Stephen Chow stars in and co-directs
this wacky spy flick that's more Casino Royale (the David Niven/Woody Allen version) than
From Russia with Love. Chow plays dumb but cool as
pork vendor/secret agent Ling Ling Chat (007), a forgotten
Mainland agent called into action when some dinosaur bones
go missing. Ubiquitous Anita Yuen shows up as his Hong Kong
partner, who also happens to be double-agent working for the
opposition. She's assigned to kill him, but slowly starts
to melt before his strange, non-sensical charms. Meanwhile,
any semblance of an actual plot is destoyed beneath various
timeouts for physical and verbal gags.
The pairing of Chow plus Yuen yields
surprising laughs, though their chemistry is nonexistent to
begin with. The film starts deceptively slow, and appears
to go nowhere through the first half-hour. However, when things
pick up, they pick up incredibly well. Chow's superspy is
more fool than fantastic, but he manages to create a thoroughly
loveably spy savant who packs more toughness than even the
viewer can imagine. As the assassin in paw-print pajamas,
Anita Yuen seems miscast, but her comedic charms prove an
excellent foil to Chow's inanity.
What makes the film a bit tough
for casual viewers are the numerous verbal puns that litter
the film. Unlike some of Chow's earlier films, the jokes aren't
dismissed with yet another quickly-inserted mo lei tau
moment. Sometimes the jokes include long pauses for appropriate
laughter, which can prove frustrating for those who have
no idea what's supposed to be so funny. Also, the film seems
incredibly cheap even by Hong Kong standards.
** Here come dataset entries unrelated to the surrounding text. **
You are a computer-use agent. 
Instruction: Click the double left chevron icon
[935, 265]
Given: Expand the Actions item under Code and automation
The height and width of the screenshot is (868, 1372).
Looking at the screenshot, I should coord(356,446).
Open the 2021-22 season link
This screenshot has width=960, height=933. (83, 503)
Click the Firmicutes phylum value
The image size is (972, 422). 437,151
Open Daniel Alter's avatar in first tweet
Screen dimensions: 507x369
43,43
However, that doesn't take away
from the obvious visual humor of the film, which takes its
cues from Chow's anime-flavored performance style. Bond films
are obviously parodied, but references to C'est La Vie,
Mon Cheri and Days of Being Wild pop up, too. Many
of the visual gags are just more nonsense thrown on top of
the pile. In that, they're not unlike Chow's verbal mo
lei tau.
Where the film really departs from
previous Chow films is in character. Stephen Chow's characters
have typically two varieties: the pathetically loveable loser
who overcomes all odds, or the sarcastic and self-assured
misfit who inevitably triumphs over those around him. Unlike
those other characters, Ling Ling Chat isn't inherently engaging.
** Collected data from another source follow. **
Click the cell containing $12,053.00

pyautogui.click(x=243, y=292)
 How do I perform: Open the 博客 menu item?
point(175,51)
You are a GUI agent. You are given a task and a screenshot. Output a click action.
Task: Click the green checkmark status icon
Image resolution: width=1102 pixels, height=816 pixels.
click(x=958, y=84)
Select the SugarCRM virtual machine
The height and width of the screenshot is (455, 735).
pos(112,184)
It's only through Chow's even performance and some cool narrative
trickery that we come to really like and care for Chat.
From Beijing with Love
works best when it sticks to the physical humor and situation
comedy instead of the esoteric verbal gags. At first glance
it's not a drop-dead funny movie, and by now it's not even
Chow's best film (God of Cookery wins that award).